EEG and hippocampal abnormalities in pilocarpine-treated animals. Cortical EEG recording showing a spontaneous seizure (A). Seizure frequencies in animals exhibiting pilocarpine-induced SE ranged from zero to three seizures per day (B). The average spontaneous seizure duration between animals ranged from 15 to 43 s per seizure (C), with higher seizure frequencies being positively correlated with longer seizure durations (E). The average behavioral seizure score for each animal ranged from 2.0 to 4.4 (D). Four weeks of 24 h video/EEG monitoring revealed the typical “seizure clustering” phenomenon associated with the pilocarpine model (F). No significant differences were found between dorsal and ventral hippocampus for the percentage of ectopic DGCs (G), the percentage of DGCs harboring basal dendrites (BD; I), the percentage increase of MFS (K), or hilar mossy cell density (M). Dorsal and ventral hippocampus were significantly correlated for the percentage of newborn DGCs with basal dendrites (J), MFS (L), and density of surviving mossy cells (N) but not for ectopic DGCs (H). Error bars are means ± SEM.

Figure 2.

Ectopically located newborn granule cells correlate with seizure frequency. Images are confocal maximum projections showing GFP-expressing newborn granule cells in the dorsal hippocampus of bitransgenic mice. Mice experienced 0.1 (A, C) and 3.0 (B, D) seizures per day. C and D are higher-resolution images of the boxed regions in A and B, respectively. The dentate hilus in each image is located between the dotted lines. Note the large number of ectopic granule cells in D and the absence of such cells in C. E, Schematics showing the sample regions in red for ectopic cell measures for dorsal and ventral hippocampus (the entire hilus). F, G, The percentage of newborn granule cells ectopically located in the dentate hilus was significantly correlated with seizure frequency but not seizure duration (regression line is in red). Scale bars: A, B, 250 μm; C, D, 20 μm.

Figure 3.

Basal dendrites and seizure frequency. Images are confocal maximum projections from dorsal hippocampus showing GFP-expressing newborn granule cells with (B, D) and without (A, C) basal dendrites. Images have been processed using a depth filter, which assigns different colors to processes located at different depths within the tissue. Mice had mean seizure frequencies of 0.1 (A, C) and 3.0 (B, D) seizures/d. C and D are high-magnification images of the boxed regions in A and B, respectively.
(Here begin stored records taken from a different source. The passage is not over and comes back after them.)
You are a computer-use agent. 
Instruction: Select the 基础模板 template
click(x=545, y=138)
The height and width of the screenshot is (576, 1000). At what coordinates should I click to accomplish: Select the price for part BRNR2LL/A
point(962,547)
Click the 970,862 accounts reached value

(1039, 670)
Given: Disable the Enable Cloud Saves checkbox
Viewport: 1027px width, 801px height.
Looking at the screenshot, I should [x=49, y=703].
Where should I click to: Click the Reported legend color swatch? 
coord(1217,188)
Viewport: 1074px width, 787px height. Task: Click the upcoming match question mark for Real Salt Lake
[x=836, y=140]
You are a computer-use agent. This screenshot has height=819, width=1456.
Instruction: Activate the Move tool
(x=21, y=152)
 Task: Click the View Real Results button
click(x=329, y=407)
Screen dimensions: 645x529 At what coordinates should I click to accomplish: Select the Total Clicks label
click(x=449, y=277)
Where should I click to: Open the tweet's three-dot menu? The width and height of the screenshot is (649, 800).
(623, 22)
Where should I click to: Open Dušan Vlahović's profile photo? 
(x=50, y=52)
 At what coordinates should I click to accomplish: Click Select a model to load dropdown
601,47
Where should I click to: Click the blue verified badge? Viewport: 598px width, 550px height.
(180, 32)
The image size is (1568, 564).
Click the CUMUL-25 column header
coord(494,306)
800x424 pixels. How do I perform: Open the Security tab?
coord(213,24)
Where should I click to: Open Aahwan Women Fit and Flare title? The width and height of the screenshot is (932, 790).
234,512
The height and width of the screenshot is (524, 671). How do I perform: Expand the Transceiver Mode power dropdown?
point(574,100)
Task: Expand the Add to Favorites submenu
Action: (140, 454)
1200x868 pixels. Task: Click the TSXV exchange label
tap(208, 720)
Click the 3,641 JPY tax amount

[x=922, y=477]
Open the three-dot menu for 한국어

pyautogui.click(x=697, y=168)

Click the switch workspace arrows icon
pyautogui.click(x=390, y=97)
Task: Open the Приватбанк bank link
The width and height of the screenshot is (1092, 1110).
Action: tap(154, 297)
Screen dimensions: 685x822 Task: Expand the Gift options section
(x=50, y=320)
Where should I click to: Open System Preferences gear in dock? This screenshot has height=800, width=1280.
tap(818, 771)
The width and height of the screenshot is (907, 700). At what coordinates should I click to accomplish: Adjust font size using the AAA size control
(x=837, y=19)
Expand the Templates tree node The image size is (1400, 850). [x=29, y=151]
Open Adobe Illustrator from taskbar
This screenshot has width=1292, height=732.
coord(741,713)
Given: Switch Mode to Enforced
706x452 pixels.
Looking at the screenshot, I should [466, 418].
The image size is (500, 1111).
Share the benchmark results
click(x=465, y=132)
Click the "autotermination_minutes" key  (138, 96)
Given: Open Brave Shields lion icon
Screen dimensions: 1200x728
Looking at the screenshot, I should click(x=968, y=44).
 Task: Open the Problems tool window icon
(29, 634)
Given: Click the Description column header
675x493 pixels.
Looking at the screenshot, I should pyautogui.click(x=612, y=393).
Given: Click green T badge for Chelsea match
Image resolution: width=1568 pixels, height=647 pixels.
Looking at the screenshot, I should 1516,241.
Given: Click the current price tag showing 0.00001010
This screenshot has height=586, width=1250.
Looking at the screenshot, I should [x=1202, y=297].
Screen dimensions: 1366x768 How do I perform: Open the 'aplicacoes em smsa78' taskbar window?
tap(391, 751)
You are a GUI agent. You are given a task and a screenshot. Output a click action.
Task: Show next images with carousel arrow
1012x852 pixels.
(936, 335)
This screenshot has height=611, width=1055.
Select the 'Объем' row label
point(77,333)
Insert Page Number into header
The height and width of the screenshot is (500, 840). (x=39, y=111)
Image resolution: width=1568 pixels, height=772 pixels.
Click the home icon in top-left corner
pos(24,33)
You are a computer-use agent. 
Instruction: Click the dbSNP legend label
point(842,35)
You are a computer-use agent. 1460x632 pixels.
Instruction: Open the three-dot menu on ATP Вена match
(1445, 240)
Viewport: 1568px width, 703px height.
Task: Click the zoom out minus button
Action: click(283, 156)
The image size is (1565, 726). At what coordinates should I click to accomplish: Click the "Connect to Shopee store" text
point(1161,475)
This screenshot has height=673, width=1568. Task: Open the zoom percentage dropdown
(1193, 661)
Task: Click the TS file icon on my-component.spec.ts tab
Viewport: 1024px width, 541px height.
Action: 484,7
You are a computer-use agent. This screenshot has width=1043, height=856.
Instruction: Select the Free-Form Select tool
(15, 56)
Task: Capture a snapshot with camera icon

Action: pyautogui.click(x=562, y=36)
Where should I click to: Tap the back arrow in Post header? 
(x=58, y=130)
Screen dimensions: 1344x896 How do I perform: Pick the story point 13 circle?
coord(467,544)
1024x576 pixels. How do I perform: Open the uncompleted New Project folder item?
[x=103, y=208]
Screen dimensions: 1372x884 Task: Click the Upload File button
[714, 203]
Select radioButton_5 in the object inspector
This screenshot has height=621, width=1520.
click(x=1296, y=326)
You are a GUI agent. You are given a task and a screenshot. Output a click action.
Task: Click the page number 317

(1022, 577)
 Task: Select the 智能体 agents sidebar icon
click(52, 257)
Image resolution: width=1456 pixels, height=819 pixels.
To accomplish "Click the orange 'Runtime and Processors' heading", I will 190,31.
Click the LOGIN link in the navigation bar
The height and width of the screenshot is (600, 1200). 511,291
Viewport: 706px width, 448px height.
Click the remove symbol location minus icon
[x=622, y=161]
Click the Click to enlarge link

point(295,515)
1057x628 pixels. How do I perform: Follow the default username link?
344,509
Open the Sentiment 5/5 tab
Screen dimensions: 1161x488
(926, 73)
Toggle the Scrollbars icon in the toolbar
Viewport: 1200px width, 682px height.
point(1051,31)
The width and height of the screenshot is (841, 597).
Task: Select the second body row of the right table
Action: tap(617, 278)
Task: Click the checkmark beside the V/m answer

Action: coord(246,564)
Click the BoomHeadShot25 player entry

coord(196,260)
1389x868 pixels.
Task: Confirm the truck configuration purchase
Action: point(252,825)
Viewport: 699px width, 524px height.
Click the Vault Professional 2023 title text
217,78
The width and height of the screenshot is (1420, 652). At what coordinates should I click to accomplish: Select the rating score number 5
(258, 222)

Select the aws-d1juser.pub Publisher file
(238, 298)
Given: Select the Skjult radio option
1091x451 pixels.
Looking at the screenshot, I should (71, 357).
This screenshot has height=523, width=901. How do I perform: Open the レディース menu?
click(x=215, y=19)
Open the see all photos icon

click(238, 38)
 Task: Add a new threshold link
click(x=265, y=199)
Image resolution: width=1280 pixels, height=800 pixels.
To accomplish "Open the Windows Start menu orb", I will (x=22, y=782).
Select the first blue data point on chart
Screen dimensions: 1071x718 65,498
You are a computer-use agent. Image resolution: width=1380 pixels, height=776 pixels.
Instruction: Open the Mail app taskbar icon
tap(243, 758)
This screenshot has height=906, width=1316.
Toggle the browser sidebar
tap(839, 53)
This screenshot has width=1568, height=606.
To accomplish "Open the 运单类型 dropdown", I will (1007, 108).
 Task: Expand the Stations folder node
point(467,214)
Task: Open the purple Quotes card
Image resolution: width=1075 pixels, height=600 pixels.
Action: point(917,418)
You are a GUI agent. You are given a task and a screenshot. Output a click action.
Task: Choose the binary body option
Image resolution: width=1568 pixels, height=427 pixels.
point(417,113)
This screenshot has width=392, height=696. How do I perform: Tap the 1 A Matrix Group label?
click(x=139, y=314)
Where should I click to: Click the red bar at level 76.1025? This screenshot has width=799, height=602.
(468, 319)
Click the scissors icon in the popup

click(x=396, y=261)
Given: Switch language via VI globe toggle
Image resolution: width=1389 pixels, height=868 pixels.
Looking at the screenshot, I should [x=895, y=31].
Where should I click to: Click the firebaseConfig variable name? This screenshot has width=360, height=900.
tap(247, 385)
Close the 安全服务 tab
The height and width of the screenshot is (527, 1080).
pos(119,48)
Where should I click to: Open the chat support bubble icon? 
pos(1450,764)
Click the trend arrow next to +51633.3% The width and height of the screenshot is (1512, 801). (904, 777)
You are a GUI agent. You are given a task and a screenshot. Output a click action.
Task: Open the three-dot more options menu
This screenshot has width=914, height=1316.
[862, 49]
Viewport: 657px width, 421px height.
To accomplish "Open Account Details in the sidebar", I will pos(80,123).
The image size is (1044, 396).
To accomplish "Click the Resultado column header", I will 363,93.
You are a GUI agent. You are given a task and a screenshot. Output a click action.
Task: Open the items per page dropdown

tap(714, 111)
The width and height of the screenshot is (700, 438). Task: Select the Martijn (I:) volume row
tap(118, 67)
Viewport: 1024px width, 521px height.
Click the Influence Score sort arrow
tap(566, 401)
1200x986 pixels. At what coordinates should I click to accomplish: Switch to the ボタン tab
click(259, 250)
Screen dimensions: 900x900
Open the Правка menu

The entire dentate was scored for dorsal hippocampus (E, region in red in the left), whereas ventral hippocampus was sampled in the upper and lower blades of both hemispheres (E, right). F, G, Scatter plots display a nonsignificant trend between the percentage of normotopic DGCs harboring basal dendrites and seizure frequency and duration (regression line is in red). Scale bars: A, B, 20 μm; C, D, 10 μm.

Figure 4.

MFS correlates with seizure frequency and duration. Images are confocal maximum projections showing ZnT3 and GFP immunostaining in dorsal hippocampus of mice that exhibited means of 0.1 (A–F) and 2.1 (G–L) seizures per day. Arrowheads (I) highlight sprouted granule cell mossy fiber axons within the dentate IML. M, Schematics showing the sample regions in red for MFS measures for dorsal and ventral hippocampus. Greater MFS density was significantly correlated with increased seizure frequency (N) and seizure duration (O) (regression line is in red). GCL, Granule cell layer; h, hilus. Scale bars: A–C, G–I, 250 μm; D–F, J–L, 50 μm.

Figure 5.

Mossy cells density negatively correlates with seizure frequency and duration. Images are confocal maximum projections of GluR2 immunoreactivity in ventral hippocampus of mice that exhibited means of 0.1 (A) and 3.0 (B) seizures per day. Arrows denote presumptive mossy cells, whereas arrowheads denote presumptive hilar ectopic granule cells. Note the almost complete loss of mossy cell labeling in B. C, Schematics showing the sample regions in red for mossy cell counts for dorsal and ventral hippocampus. D, E, Scatter plots show low hilar mossy cell density in mice exhibiting high seizure frequency and duration (regression line is in red). Green dots denote mossy cell densities of age-matched control mice that did not undergo SE (not included for statistical analysis of correlations). Scale bar, 25 μm.